Huambo e Moxico: Contratos e Atropelos da Lei
Todavia, é no Huambo que o Tribunal de Contas melhor compreende a sua falta de autoridade e a sua existência simbólica.
Por Acórdão (n.º 2 de 24 de Janeiro de 2012), o TC recusou o visto para a execução da obra de construção do Centro Cultural do Huambo. Em 2011, o então Ministério do Urbanismo e da Construção havia alocado 385.3 milhões de kwanzas (US $4 milhões) para a obra.
Não obstante o chumbo do tribunal, os gestores celebraram dois contratos diferentes para o mesmo projecto, “nos montantes de Kz 488.4 milhões e Kz 491.4 milhões, respectivamente, sem que fossem submetidos ao visto prévio do TC”. Assim, os gestores deram o destino que bem entenderam a um total de mais de US $13 milhões.
Por sua vez, o governo de Kundi Paihama, no Huambo, também ignorou a legislação em vigor bem como o Tribunal de Contas, e executou contratos equivalentes a mais de US $28 milhões, sem o visto prévio desta instituição.
No Moxico, o TC notou o facto de a empresa Delka Corporation, Lda ter celebrado um contrato de 166.5 milhões de kwanzas para a construção de uma escola no Luena, a capital da província.

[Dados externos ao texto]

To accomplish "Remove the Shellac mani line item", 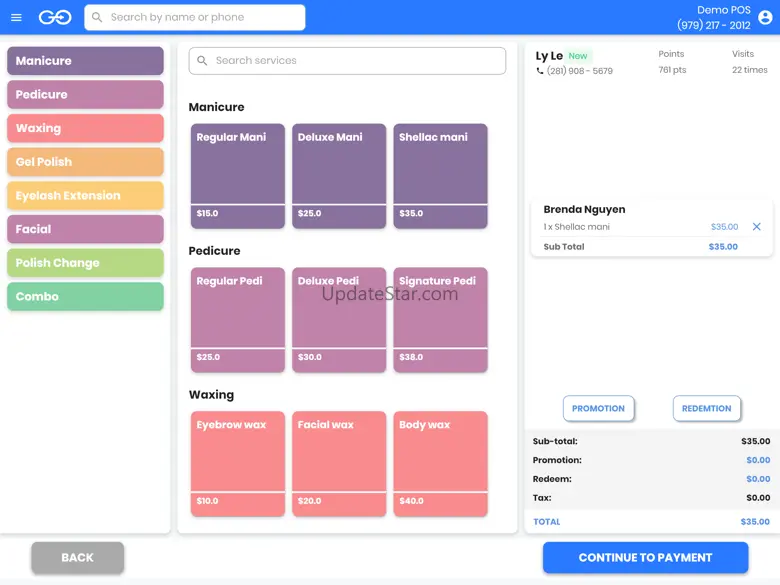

No terreno, o TC verificou que a empresa recebeu 62 por cento do valor do contrato mas não moveu uma palha.
Recomendações e Responsabilidades
Para estancar os abusos, o TC recomenda que os gestores públicos “evitem a recondução de projectos já concluídos, bem como o pagamento de obras inexistentes (UO [Unidade Orçamental] e MINFIN [Ministério das Finanças])”.
O tribunal pede também que os gestores cumpram “com os dispositivos dos diplomas legais em vigor no que tange ao envio dos contratos para a fiscalização prévia do TC”.
Segundo um jurista contactado pelo Maka Angola e que prefere o anonimato, a responsabilidade principal deve ser assacada ao chefe do executivo, que tem a responsabilidade de orientar e supervisionar, em primeira instância, os actos do seu governo. Adianta que cabe ao chefe do executivo mandatar o Conselho de Ministros para “remeter os relatórios de execução ao TC para a sua fiscalização, para o cumprimento rigoroso das normas de execução do diploma do orçamento”.
“O TC não se pode queixar agora”, afirma o jurista. O interlocutor realça ainda o facto de se ter esvaziado o papel do Serviço de Inteligência e Segurança de Estado (SINSE), que “tem grande responsabilidade nisso e certamente tem em posse muita informação deste tipo de fraude financeira”.
Estes casos demonstram que, em Angola, as leis não passam de instrumentos de legitimação política e de uma fachada. Quando se trata de roubar os cofres do Estado e os recursos públicos, não há lei que resista ao compadrio e à solidariedade entre os detentores do poder.